La Regione finanzia nuove attività di ricerca applicata nelle università venete e nel CNR. Coinvolti 91 ricercatori su intelligenza artificiale, robotica, nuovi materiali, agrifood, turismo e decarbonizzazione. Ma il vero risultato si misurerà in brevetti utilizzati, progetti pilota, spin-off e contratti industriali.

Quasi 4 milioni di euro per trasformare ricerca, competenze scientifiche e prototipi in soluzioni utilizzabili dalle imprese e dai territori.

È l’obiettivo dell’intervento con cui la Regione del Veneto finanzierà 19 progetti nati nell’ambito di iNEST, l’ecosistema dell’innovazione sostenuto dal PNRR che coinvolge università ed enti di ricerca del Nordest.

Il programma mette a disposizione complessivamente 3.973.651,37 euro e coinvolgerà 91 persone, attraverso 30 incarichi post-doc, 57 incarichi di ricerca e quattro contratti di ricerca.

I numeri sono rilevanti. Ma la notizia non è soltanto che il Veneto investirà nuove risorse nella ricerca.

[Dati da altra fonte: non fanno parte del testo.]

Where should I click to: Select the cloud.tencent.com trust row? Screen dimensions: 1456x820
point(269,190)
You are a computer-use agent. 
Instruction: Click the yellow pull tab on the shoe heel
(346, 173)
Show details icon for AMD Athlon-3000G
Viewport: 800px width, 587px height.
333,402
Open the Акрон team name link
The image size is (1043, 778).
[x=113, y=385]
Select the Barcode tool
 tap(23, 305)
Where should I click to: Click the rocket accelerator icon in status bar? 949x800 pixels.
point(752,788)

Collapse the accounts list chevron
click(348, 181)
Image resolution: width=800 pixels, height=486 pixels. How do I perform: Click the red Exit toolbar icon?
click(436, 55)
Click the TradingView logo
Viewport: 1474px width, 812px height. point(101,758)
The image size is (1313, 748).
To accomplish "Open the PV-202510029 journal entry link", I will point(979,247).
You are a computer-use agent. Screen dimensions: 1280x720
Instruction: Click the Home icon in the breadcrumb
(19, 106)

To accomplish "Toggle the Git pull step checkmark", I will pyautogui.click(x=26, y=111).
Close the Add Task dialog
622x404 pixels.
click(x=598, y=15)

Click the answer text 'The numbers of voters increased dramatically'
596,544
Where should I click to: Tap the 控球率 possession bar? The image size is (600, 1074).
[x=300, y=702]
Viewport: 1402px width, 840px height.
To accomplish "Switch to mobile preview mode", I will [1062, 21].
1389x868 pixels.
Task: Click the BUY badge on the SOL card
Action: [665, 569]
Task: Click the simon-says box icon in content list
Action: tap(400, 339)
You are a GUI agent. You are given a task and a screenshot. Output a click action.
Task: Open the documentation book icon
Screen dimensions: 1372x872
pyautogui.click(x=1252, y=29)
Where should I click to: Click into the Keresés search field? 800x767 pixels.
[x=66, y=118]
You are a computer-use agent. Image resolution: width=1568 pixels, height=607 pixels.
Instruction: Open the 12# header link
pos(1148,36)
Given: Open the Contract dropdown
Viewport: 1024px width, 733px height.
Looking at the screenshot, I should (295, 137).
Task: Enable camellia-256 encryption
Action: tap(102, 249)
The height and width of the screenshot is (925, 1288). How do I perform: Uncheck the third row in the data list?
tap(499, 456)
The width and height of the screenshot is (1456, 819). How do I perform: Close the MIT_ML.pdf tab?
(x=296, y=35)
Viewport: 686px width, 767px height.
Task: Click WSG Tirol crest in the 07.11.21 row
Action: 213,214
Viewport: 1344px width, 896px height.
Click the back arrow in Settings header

La vera questione è capire quanta parte di questi progetti riuscirà a superare i confini dell’università per entrare nei processi produttivi, generare brevetti, nuove imprese, licenze, collaborazioni industriali e occupazione qualificata.

Dalla ricerca applicata al mercato

I progetti finanziati riguardano tecnologie con possibili applicazioni dirette nei settori produttivi regionali.

Si va dalla collaborazione tra lavoratori e robot collaborativi all’intelligenza artificiale interpretabile, dai digital twin per l’agricoltura alla cybersecurity, fino alla robotica, ai nuovi materiali ricavati dagli scarti industriali e alla decarbonizzazione delle costruzioni.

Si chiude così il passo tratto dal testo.